Pablo Neruda se despide definitivamente de Albertina en 1932*

- Marco Antonio Campos - Sunday, 12 Feb 2023 10:12 Compartir en Facebook Compartir en Google Compartir en Whatsapp

 

No sabes, Albertina, cuánto duele escribir

esta carta, que no es la última despedida,

porque ha habido varias, sin siquiera saber

cuáles fueron.

Más de cien cartas te he escrito

de tristeza y reclamo, de esperanza y de súplica,

y no hay una en que no se diga o te pregunte,

por qué no me alcanzabas desde el sur a Santiago, o

por qué no escribías, o

por qué sólo escribías palabras a cuentagotas, o

escribías renglones tan secos que no sabía

si era escritura o parte del papel.

Peor aún: me devolvían cartas que te enviaba

a Concepción o me enteraba que las leías a tus amigos

burlándote de mi voz cansada cuando yo leo poemas.

Ignoras lo que duele o me amarga haberte escrito

tal número de poemas, que ahora repiten como suyos

adolescentes y jóvenes, poemas

que cayeron de las ramas de los pinos

a la hierba de las antologías, es decir, al jardín del alma, o

simbólicamente los cortaba para dártelos

como quien entrega madreselvas y murtas, lilas y copihues,

sólo porque sí, porque no se marchitaran,

porque el porque no tiene destino.

Ah la ingrata, ah la muda, cómo no recordarte lo

que aprendimos desde aquel abril del año del ’21,

en la espléndida y difícil juventud raída,

cuando el centro de Santiago no era taciturno como tú,

pero tu silencio me hacía seguirte más,

salvo al hacer el amor en los delgados años –yo 17, tú 18–,

en que no hablábamos, sólo gemíamos

en lechos de míseros cuartos de pensiones ínfimas

en la calle de Echaurren o en la calle de Padura,

cuando era imposible desenredar los cuerpos,

lo que aprendí en cada cópula no podría explicártelo,

ay, como hiriéndonos vivíamos.

Me caen a la memoria las largas caminatas

por el Parque Forestal, cuando

no decíamos nada a lo largo del largo Mapocho,

y tú alta, paliducha, sin gala ni gracia hasta ser bonita,

la más bonita para mí y basta –aunque hubieran otras–.

Sabes muy bien que en aquel Santiago de la bohemia

y la pobreza ardua, o en los deslavados muelles

de Puerto Saavedra, o bajo la lluvia innumerable

del Temuco amarillo y triste, o

en el entorno del Bajo Imperial, o

en el trópico húmedo de Colombo, o

en mi corazón dividido en Batavia, o

en el telón de la marchita Europa,

desesperaba, te esperaba, esperaba

ese cuerpo que fue mío, ese cuerpo

indistinguible de mi cuerpo.

Creo, Albertina, o estoy seguro, que

no acabaste de quererme, cuando de veinteañera

te enfermabas a veces –en realidad o por engaño–,

sólo para no encontrarnos, o tal vez al final

sólo tuviste miedo de alcanzarme en Colombo, o

tal vez fue el recelo provinciano, el miedo penquista

a tu familia severa, o tu indolencia natural

que no aspiraba sino a más desidia,

y yo me quedé, en mi soledad asiática,

como trapo roto, como lobo sin cueva,

como perro al que nadie se acerca

ni le acercan mendrugos.

 

Me casé en Batavia.

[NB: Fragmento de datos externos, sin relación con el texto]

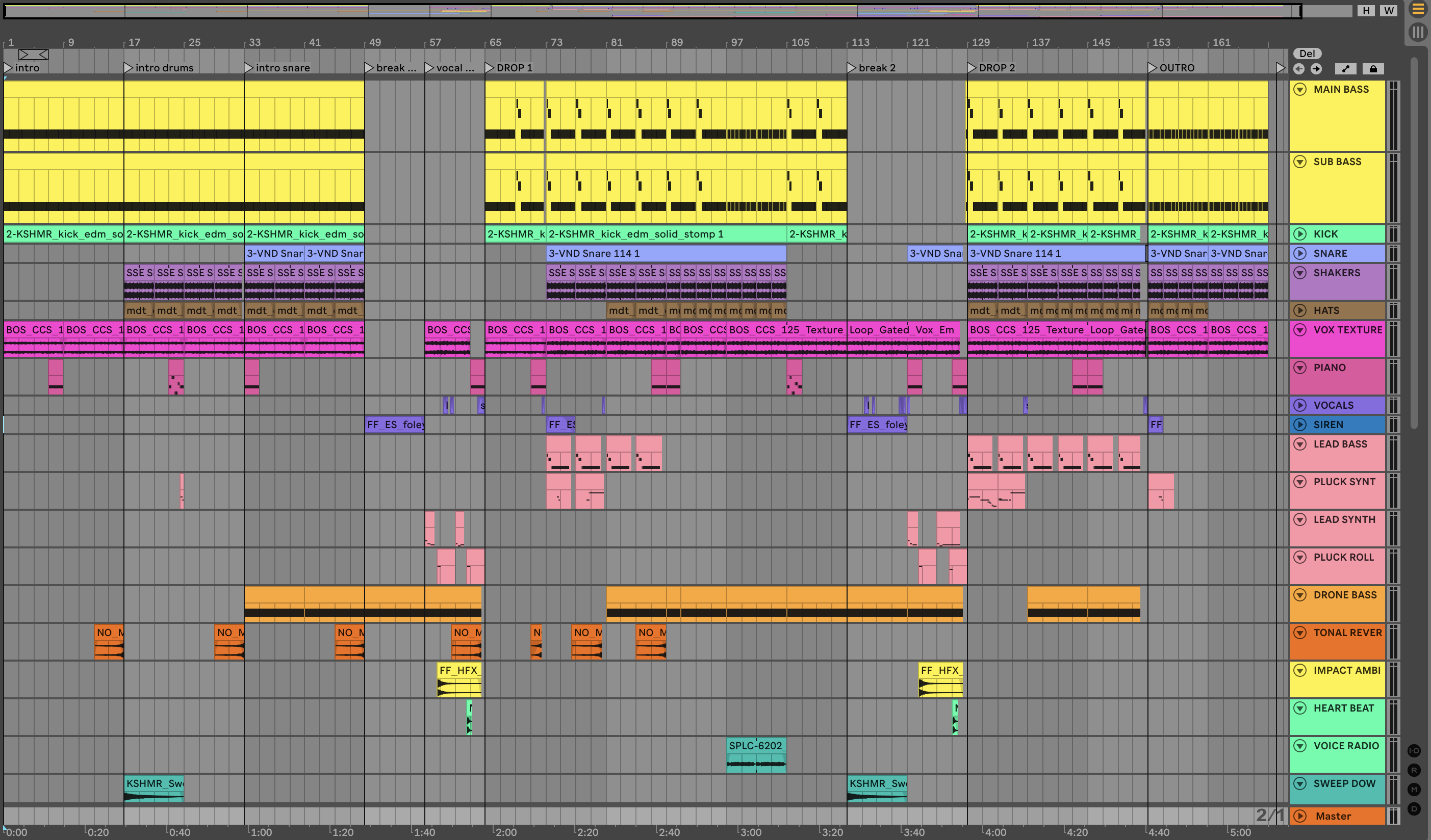This screenshot has width=1431, height=840.
Task: Collapse the MAIN BASS track
Action: (x=1300, y=89)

En la isla de Java. Muy cerca

del infierno. Fue en diciembre pasado.

La soledad me orilló a hacerlo, la soledad oscura

que me creaste, el ahogo sin fin que me creaste.

Ahora, de otra manera me haces falta, y si quieres,

propongo vernos de nuevo, ver de nuevo tus ojos de té,

y hablar callando como en los años del colegio, y darte,

además, poemas desprendidos donde eres la dueña

–pero Albertina, qué va, no lo harás por temor

a que te vean conmigo, menos ahora, que por la poesía,

me reconocen en tantas partes –pero yo, conociéndote,

sabría, de cualquier modo, que no es de tu interés

ni menos te importaría, o quizás, con tu voz lenta y triste,

objetarás, como hace varios años,

que te acuerdas muy poco o no te acuerdas.

 

 

 

*Las cursivas son tomadas de

frases y palabras de las cartas

de Neruda a Albertina. Neruda

le escribió entre 1921 y 1932.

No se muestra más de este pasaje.